Rapid Eye Movement Sleep Behavior Disorder Linked To Alzheimer's, Parkinson's

By , UniversityHerald Reporter

A sleep disorder that causes people to act out their dreams may be linked to certain brain diseases, according to a recent study.

Researchers from the University of Toronto in Canada found that rapid eye movement sleep is the best current predictor of brain diseases like Parkinson's and Alzheimer's.

"Rapid-eye movement sleep behavior disorder is not just a precursor but also a critical warning sign of neurodegeneration that can lead to brain disease," John Peever, associate professor and lead author of the study, said in a statement. In fact, as many as 80 to 90 percent of people with [rapid eye movement sleep behavior disorder] will develop a brain disease."

The sleep disorder occurs during the rapid eye movement stage of sleep and causes people to act out their dreams, often resulting in injury to themselves and/or bed partner. In healthy brains, muscles are temporarily paralyzed during sleep to prevent this from happening.

For the study, researchers examined the idea that neurodegeneration might first affect areas of the brain that control sleep before attacking brain areas that cause more common brain diseases like Alzheimer's.

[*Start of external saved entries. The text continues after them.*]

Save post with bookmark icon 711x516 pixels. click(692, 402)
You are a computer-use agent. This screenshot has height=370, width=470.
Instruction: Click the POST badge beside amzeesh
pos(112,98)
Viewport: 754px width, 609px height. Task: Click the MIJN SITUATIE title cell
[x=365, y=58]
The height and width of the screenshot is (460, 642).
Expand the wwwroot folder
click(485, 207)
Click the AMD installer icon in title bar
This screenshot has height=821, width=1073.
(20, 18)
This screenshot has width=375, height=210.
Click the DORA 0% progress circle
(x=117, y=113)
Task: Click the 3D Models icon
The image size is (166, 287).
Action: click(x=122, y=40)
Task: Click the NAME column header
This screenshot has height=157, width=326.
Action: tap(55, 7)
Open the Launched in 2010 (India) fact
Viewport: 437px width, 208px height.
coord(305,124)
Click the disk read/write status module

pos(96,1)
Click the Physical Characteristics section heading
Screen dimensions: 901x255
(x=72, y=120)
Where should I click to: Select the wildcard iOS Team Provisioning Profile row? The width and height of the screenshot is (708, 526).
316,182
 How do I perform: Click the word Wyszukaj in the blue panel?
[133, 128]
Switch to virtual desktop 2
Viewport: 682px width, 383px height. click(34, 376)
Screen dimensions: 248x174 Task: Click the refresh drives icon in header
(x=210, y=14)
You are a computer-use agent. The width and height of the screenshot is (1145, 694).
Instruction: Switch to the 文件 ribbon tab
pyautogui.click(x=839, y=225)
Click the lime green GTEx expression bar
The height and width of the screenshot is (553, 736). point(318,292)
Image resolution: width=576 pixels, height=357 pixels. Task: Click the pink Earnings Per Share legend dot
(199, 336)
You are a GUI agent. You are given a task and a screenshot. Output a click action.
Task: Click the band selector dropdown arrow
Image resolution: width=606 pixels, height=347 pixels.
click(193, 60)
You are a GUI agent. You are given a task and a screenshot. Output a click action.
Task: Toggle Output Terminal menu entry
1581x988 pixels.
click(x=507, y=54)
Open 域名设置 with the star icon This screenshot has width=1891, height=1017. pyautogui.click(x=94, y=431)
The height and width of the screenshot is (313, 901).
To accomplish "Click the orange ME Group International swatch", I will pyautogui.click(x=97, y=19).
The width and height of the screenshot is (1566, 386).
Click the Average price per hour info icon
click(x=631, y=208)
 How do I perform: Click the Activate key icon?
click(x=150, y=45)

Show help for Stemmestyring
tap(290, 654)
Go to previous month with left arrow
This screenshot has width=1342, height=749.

"It's important for clinicians to recognize RBD as a potential indication of brain disease in order to diagnose patients at an earlier stage," Peever said. "This is important because drugs that reduce neurodegeneration could be used in RBD patients to prevent (or protect) them from developing more severe degenerative disorders."

Researchers said they hope the results of the study lead to earlier and more effective treatment of neurodegenerative diseases.

The findings were recently published in Trends in Neuroscience.